王后加重了那四个字,为的就是故意刺激魏汝湘,
“全看你自己了。”说罢转身离开,后事无话。
——
魏汝湘一路上心情复杂,王后所言之意她并非不明白,若是公子知晓此事,哪怕不会完全相信,只要有了一点点怀疑,她就有可能失宠于公子……
只是,自己真的要这么做吗?
她望着白蒙蒙的天,看来马上就要有场秋雨了。
回到公子府,见公子今日着了一身墨青色骑射服,用镶红玛瑙宽皮带束腰,腕上佩褐色革制成的护腕。长发用金冠高高束起,流泄到腰部。
白纵至目光凌厉,眉宇紧蹙,正拉满弓箭,凝神屏息地对着远处草靶,聆羽等人在旁守着。
倏的一声轻响,盈力的羽箭从他手间飞出,略微带动了他脸庞的发丝,直冲而去,势如破竹。
“好!!”聆羽众人喝彩。
真是洒脱英气,其势凌人。
魏汝湘微微笑了,从旁接过白布巾,走上前去递给他擦拭脸上的汗珠。
白纵至看了她一眼,接了过来。转身拿起一杯清茶,大口灌了下去。
“你方从王宫回来?”他头也不回,把弄着手里的弓。
“是,公子政事繁忙,汝湘想着,能为公子尽一份孝心,也是汝湘之责。”
“嗯。”白纵至漫不经心道,起步就要走,突然又停了。
“她今日也去了?”他又问。
魏汝湘略有些不自在,仍细心回答:“百昭姐姐得王后喜爱,特召了面见。
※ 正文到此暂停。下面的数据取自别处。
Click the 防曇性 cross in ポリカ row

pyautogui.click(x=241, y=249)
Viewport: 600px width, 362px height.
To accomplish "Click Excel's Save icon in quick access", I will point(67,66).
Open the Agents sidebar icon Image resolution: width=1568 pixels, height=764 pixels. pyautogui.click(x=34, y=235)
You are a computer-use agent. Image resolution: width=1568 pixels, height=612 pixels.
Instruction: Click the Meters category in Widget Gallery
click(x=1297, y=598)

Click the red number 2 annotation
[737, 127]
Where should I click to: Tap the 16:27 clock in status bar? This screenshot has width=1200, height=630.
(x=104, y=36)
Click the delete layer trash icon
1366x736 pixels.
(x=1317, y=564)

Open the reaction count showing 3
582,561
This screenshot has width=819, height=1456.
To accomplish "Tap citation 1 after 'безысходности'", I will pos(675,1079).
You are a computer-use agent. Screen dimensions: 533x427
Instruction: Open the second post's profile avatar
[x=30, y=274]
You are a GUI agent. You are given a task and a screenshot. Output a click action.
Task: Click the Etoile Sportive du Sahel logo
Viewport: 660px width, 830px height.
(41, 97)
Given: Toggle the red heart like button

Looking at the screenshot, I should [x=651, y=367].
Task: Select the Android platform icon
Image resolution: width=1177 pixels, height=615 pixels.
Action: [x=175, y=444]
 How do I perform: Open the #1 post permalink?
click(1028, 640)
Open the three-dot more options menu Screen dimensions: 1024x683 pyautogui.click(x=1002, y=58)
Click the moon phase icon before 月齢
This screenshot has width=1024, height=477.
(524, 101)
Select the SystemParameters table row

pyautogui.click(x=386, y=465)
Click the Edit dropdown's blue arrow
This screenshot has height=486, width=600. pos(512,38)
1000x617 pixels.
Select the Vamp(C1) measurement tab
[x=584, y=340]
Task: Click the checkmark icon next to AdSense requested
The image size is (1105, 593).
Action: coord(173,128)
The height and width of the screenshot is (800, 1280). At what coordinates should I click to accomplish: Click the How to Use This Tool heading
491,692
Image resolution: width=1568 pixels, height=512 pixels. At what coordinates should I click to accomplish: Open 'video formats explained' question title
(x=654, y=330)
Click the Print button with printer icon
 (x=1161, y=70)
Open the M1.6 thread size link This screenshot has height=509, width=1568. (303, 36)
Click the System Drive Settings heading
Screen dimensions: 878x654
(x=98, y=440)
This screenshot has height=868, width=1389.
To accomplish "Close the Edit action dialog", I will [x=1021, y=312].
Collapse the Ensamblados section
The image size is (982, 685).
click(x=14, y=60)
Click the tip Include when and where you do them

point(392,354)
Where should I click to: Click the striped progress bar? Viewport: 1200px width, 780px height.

”
白纵至点点头,不再做下话。
“王后娘娘说,百昭姐姐昨夜一舞,惊艳四座……”
魏汝湘顿了顿,难掩心慌,也不清楚什么支撑着她,说出以下这些话。
“连大公子都赞叹不已,今日还在宫中同她相谈甚欢……”
魏汝湘话一出口,立马就后悔了,因为白纵至突然停下脚步,身边气场变得非常骇人。
这压迫感简直让她窒息,过了许久,他缓缓转过身,幽深的眸子直直盯着她的眼睛,让她慌乱不已。
“你到底想说什么。”白纵至一字一顿地说。
“没……没有什么……只是想说百昭姐姐如此可人爱,谁都愿意亲近……”
“亲近?你几时看见她和人亲近了?”白纵至声音沉沉的,脸色阴晴不定,险些要吓破了她的胆。
还未等她再说着什么,白纵至大步而去,魏汝湘舒了一口气,腿都绵软无力,微微发抖。
——
是夜,天色已晚,初儿帮百昭卸了行头沐了浴,就要关门就寝。
白纵至突然一下推开了大门,惊了二人。
这么晚了,他还过来做什么呢。
他挥手屏退了初儿,百昭此时正穿着寝衣坐在床边,把玩着白玉炉。
白纵至面色凝重,将双手缓缓展开,做拥抱状。
百昭一时摸不着头脑,气氛有些尴尬。
“更衣。”白纵至盯着她吐出俩字。
……
更衣?!你让谁给你更衣!百昭气不打一出来。
“本公子今晚宿在此处,你来侍寝。”白纵至挑眉道。
……
不可能!想都别想!百昭白了一眼,纹丝不动。
“别等我没了忍耐限度,那时必然有你好受。”白纵至今日仿佛吃了枪药一般,恶狠狠地吐出一句。
想起来她从前也叫他做这样的事,如今,他终于是要还回来了。
百昭不情不愿,压着怒气走到他身边,迟迟不肯动。
“昨夜扒我衣服不是还挺起劲吗,今天反倒害羞起来了?”白纵至居高临下俯视着她,一副瞧好戏的痞像。
百昭脸腾的又红了起来,直烧耳根,全身发热,非常不自在。
白纵至看在眼底,心里嗤笑一番。